Lloyd’s has today announced Ontario Teachers’ Pension Plan Board (Ontario Teachers’), administrator of Canada's largest single-profession pension plan, with approximately $227.7 billion in net assets, as the first investor to provide capital through the London Bridge Risk (LBR) Protected Cell Company (PCC).
The transaction will provide reinsurance cover to a Member supporting three syndicates in the Lloyd’s market: CFC Syndicate 1988, Beazley’s Syndicate 5623 and Beat’s Syndicate 1416. Coverage will start in 2021 and will be expanded in 2022, providing initial capital in excess of £100m, which is anticipated to grow over time.
The PCC operates under the UK Risk Transformation regulations and provides an access point for both UK and international investors, including Insurance-linked Securities (ILS) investors, to deploy funds in a tax transparent way into the Lloyd’s market. Lloyd’s members can use this vehicle to manage their capital requirements by attracting new classes of investors, including pension funds, and will benefit from reduced set-up times and lower transactional costs.
Burkhard Keese, CFO, Lloyd’s said: “I am delighted to welcome major global pension investor Ontario Teachers’, who are well regarded in the ILS community, as the first to utilise LBR PCC to participate in underwriting at Lloyd’s. It is a great achievement to see the PCC used, on-shore in the UK, to deliver reinsurance coverage and I am confident that this will be the first of many ILS investments into Lloyd’s as investors, members and syndicates increasingly appreciate the potential of this transformer vehicle.”

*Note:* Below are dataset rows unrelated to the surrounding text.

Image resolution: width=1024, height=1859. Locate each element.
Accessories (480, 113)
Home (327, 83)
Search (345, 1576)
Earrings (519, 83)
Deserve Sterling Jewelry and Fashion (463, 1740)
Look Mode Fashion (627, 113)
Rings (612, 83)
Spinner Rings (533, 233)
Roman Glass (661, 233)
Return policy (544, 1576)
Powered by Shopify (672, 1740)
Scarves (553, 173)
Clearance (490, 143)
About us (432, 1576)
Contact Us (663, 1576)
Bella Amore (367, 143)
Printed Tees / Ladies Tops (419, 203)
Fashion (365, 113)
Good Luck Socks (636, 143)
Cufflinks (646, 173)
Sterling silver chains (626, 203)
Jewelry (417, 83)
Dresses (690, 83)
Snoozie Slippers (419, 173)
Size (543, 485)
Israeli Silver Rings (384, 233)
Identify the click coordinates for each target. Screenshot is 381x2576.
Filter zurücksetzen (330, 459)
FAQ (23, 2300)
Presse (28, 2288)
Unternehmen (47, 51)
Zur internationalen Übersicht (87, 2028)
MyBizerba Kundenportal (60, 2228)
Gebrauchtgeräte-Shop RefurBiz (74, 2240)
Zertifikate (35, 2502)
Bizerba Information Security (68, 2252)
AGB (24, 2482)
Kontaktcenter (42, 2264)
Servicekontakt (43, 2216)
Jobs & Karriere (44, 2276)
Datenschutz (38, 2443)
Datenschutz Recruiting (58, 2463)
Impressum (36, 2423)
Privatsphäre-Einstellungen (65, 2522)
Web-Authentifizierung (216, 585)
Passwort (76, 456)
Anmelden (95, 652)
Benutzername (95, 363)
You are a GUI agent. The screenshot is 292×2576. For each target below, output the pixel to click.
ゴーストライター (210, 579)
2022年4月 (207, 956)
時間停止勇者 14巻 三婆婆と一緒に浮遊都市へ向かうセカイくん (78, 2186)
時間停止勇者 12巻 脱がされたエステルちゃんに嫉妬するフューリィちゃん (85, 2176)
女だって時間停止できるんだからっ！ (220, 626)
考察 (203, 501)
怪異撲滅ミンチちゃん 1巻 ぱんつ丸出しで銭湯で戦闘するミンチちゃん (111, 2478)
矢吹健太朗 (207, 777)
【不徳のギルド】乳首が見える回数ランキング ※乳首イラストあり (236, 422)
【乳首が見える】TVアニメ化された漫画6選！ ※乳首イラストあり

Nick Jansa, Senior Managing Director, EMEA, at Ontario Teachers’ said: “We invest in a range of global assets, including insurance-linked securities, and are always looking for efficient opportunities to maximise returns and increase value for our members. LBR PCC provides an innovative and efficient way to simplify our investment structures as we continue to grow our global footprint.”
Adrian Cox, CEO Beazley Group, said: “Beazley is pleased to see the successful launch of the first LBR PCC acting as a transformer for institutional capital to access one of our most innovative underwriting portfolios. As those portfolios continue to grow over the coming years, Beazley hopes to see further users of the new UK ILS infrastructure benefiting from low cost, efficient access to the group’s underwriting expertise.”
Matt Taylor, Active Underwriter at CFC Syndicate 1988 said: “As a newly established syndicate, we are delighted to have been able to benefit from capital support via LBR PCC, with its pre-approved status as an onshore transformer vehicle in the UK. For a syndicate with CFC’s high growth expectations, capital delivery mechanisms like LBR PCC, that allow simplified investor access to our unique premium portfolio, are crucial when attracting sophisticated large-scale institutional investors.”
Paul Rayner, Partner, Beat Capital Partners said: “Beat is excited to have partnered with LBR PCC in the formation funding of Syndicate 1416. Given our perpetual third-party capital outlook, LBR PCC is a strategically important innovation that allows us to efficiently connect with high quality alternative capital partners alongside our existing capacity supporters.”